La série officielle de Statistique Canada sur les postes vacants débute en 2015. Pour obtenir des données remontant jusqu’aux années 1990, le personnel de la Banque a combiné des mesures des postes vacants tirées de plusieurs sources jusqu’au premier trimestre de 2004 en se fondant sur la méthode utilisée par Lam (2022). Il a également posé l’hypothèse d’une relation log-linéaire entre le taux d’obtention d’un emploi et la série sur les postes vacants (avec données jusqu’au premier trimestre de 2004) afin de bâtir la série de données pour les années manquantes.

Équation relative aux salaires

Nous donnons une description sommaire des trois mesures des salaires utilisées dans le tableau 2, pour lesquelles nous faisons les constats suivants :

  • La mesure de l’Enquête sur la population active (EPA) est la plus exhaustive des trois, et ses données peuvent être filtrées en fonction de diverses caractéristiques des travailleurs. Cependant, elle repose sur des données autodéclarées, dont la fiabilité peut être moindre.
  • Les données sur les règlements salariaux sont les moins bruitées, mais ne couvrent que les employés syndiqués, qui ne représentent qu’un petit segment de la population active7.
  • La mesure de l’Enquête sur l’emploi, la rémunération et les heures de travail (EERH) est basée sur des données déclarées par des entreprises. Ces données peuvent donc être plus fiables que des données autodéclarées. Cependant, elles ne peuvent pas être filtrées par autant de caractéristiques des travailleurs que celles utilisées dans la mesure de l’EPA et ne couvrent qu’un nombre limité de secteurs.
Tableau 2 : Précisions sur les mesures des salaires utilisées dans le modèle
  Mesure à pondération fixe – EPA Règlements salariaux Mesure à pondération fixe – EERH
Source Enquête sur la population active (EPA) Données sur les grands règlements salariaux Enquête sur l’emploi, la rémunération et les heures de travail (EERH)
Ajustements supplémentaires effectués par le personnel de la Banque du Canada Application de pondérations fixes aux industries, aux professions, à la permanence de l’emploi et au statut d’emploi (temps plein ou temps partiel)

- - -

Énoncé 1
Réécris le passage du texte sur les mesures des salaires qui commence à "Équation relative aux" et se termine à "la population active7.", en remplaçant "données" par "informations".
Énoncé 2
Présente sous forme de tableau Markdown, avec les colonnes Num et Contenu, les lignes de données qui commencent à celle contenant "Locate an element on the screen. Image" et se terminent à celle contenant "sticker-pack-row: Birthday Packs", sans les lignes vides.

Lignes extraites

- - -

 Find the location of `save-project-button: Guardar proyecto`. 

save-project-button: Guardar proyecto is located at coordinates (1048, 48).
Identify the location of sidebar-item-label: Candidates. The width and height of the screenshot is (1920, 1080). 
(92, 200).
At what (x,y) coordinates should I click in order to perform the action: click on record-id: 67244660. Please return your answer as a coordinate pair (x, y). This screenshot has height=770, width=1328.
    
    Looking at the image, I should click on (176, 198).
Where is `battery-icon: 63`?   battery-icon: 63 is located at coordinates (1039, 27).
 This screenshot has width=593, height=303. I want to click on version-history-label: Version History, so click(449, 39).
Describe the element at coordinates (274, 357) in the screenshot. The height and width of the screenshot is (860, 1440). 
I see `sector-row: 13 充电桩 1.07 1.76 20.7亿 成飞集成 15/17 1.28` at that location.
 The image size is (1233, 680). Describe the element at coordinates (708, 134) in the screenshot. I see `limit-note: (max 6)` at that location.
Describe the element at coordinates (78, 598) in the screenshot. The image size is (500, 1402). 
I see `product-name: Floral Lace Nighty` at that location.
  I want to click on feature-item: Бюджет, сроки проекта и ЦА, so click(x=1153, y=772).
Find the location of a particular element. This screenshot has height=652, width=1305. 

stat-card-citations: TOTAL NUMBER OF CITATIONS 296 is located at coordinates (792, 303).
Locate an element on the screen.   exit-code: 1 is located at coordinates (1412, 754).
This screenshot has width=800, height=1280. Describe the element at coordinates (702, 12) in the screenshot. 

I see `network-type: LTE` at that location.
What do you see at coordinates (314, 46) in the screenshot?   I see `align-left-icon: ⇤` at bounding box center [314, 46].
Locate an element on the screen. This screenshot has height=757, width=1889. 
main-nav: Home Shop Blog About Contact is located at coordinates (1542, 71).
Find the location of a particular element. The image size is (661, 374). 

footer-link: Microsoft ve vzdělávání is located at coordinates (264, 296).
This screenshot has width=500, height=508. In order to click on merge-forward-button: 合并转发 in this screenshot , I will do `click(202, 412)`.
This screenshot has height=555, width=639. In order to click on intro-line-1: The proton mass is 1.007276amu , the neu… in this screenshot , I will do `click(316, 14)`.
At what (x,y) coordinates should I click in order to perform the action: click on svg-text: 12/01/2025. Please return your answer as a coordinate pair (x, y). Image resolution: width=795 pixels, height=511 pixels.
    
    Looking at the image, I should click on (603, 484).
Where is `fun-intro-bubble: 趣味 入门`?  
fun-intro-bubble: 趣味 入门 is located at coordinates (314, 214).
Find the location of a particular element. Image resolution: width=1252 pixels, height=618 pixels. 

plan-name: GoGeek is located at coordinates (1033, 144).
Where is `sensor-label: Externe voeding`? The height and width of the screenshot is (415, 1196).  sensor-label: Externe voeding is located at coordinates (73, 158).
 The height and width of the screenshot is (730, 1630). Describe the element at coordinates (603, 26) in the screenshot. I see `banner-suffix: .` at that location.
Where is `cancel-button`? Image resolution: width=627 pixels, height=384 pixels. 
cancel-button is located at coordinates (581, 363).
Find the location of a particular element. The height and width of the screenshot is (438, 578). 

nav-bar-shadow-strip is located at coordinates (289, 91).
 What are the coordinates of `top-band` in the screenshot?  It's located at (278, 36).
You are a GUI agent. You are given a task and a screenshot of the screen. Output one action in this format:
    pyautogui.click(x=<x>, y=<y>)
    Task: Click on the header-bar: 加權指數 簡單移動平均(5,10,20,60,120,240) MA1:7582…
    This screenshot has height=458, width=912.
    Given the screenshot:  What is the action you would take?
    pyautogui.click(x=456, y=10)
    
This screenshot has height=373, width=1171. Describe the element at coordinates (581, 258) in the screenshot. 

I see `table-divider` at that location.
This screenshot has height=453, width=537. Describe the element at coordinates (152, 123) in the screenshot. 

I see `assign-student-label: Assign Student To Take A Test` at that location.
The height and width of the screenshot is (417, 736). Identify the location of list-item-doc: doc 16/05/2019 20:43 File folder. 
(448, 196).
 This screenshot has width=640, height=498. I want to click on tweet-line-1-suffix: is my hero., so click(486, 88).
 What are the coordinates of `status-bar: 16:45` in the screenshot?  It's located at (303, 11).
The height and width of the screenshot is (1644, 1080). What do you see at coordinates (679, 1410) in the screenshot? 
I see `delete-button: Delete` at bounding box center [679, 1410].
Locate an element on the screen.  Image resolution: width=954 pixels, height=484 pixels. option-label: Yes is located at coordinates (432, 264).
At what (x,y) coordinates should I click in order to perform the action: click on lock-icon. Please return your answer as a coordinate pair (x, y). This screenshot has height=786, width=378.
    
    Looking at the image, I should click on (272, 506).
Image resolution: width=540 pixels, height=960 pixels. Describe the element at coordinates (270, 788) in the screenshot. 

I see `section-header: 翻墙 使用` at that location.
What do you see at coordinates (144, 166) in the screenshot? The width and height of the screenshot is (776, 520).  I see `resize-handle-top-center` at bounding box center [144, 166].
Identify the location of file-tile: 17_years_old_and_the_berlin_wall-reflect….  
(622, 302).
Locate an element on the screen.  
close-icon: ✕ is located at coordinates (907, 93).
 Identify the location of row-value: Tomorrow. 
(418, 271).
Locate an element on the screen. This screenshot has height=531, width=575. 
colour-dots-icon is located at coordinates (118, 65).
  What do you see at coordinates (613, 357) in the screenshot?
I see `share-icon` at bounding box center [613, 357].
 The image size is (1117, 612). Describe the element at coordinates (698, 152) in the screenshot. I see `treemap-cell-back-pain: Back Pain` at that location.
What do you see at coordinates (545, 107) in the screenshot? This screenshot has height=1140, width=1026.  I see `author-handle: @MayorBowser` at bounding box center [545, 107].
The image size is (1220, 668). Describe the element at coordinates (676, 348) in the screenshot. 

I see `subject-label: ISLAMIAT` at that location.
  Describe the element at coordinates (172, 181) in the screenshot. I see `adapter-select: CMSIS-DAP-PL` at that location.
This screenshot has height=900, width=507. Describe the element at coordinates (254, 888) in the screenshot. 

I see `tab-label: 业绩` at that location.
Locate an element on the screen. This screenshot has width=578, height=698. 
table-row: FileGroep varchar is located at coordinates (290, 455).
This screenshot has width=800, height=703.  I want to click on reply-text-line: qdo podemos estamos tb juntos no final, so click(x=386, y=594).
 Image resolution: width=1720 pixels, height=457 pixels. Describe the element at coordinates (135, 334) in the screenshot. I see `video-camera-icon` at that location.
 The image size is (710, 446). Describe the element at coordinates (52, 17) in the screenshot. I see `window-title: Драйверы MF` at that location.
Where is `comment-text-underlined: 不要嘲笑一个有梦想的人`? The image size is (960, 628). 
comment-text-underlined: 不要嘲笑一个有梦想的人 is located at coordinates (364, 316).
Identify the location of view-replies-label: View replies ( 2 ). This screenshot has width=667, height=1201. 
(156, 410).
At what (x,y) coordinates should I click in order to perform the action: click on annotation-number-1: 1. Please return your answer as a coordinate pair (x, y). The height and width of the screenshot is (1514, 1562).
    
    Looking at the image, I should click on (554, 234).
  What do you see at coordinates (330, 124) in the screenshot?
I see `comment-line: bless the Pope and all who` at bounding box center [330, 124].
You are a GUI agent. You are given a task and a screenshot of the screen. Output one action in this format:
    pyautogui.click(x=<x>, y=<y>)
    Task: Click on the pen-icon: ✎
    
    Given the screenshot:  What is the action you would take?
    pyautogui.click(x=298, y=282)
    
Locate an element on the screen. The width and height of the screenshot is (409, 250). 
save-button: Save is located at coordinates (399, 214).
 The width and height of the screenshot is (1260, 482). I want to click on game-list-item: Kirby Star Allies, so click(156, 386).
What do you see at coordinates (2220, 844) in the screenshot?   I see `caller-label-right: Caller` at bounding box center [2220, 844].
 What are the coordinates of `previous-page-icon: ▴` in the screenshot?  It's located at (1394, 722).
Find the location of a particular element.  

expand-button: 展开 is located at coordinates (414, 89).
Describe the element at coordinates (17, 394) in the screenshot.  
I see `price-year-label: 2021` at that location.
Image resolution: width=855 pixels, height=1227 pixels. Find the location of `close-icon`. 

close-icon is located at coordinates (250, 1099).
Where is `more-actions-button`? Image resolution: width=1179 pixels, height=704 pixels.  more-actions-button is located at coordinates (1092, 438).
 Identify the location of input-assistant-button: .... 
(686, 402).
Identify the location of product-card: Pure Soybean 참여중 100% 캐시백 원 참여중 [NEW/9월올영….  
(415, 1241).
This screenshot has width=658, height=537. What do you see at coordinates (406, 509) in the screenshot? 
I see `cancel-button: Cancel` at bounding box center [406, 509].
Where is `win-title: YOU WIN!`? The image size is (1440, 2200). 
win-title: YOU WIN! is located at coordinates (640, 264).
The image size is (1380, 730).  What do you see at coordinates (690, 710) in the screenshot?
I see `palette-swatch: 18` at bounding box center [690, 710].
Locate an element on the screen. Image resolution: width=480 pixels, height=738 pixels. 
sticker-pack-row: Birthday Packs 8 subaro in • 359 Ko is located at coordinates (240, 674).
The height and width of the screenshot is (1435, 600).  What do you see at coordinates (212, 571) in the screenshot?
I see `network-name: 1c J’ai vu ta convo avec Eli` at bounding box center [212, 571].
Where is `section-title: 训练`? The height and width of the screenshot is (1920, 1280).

- - -

Résultat 1
Équation relative aux salaires

Nous donnons une description sommaire des trois mesures des salaires utilisées dans le tableau 2, pour lesquelles nous faisons les constats suivants :

  • La mesure de l’Enquête sur la population active (EPA) est la plus exhaustive des trois, et ses informations peuvent être filtrées en fonction de diverses caractéristiques des travailleurs. Cependant, elle repose sur des informations autodéclarées, dont la fiabilité peut être moindre.
  • Les informations sur les règlements salariaux sont les moins bruitées, mais ne couvrent que les employés syndiqués, qui ne représentent qu’un petit segment de la population active7.

Résultat 2
| Num | Contenu |
|---|---|
| 1 | Locate an element on the screen. Image resolution: width=480 pixels, height=738 pixels.  |
| 2 | sticker-pack-row: Birthday Packs 8 subaro in • 359 Ko is located at coordinates (240, 674). |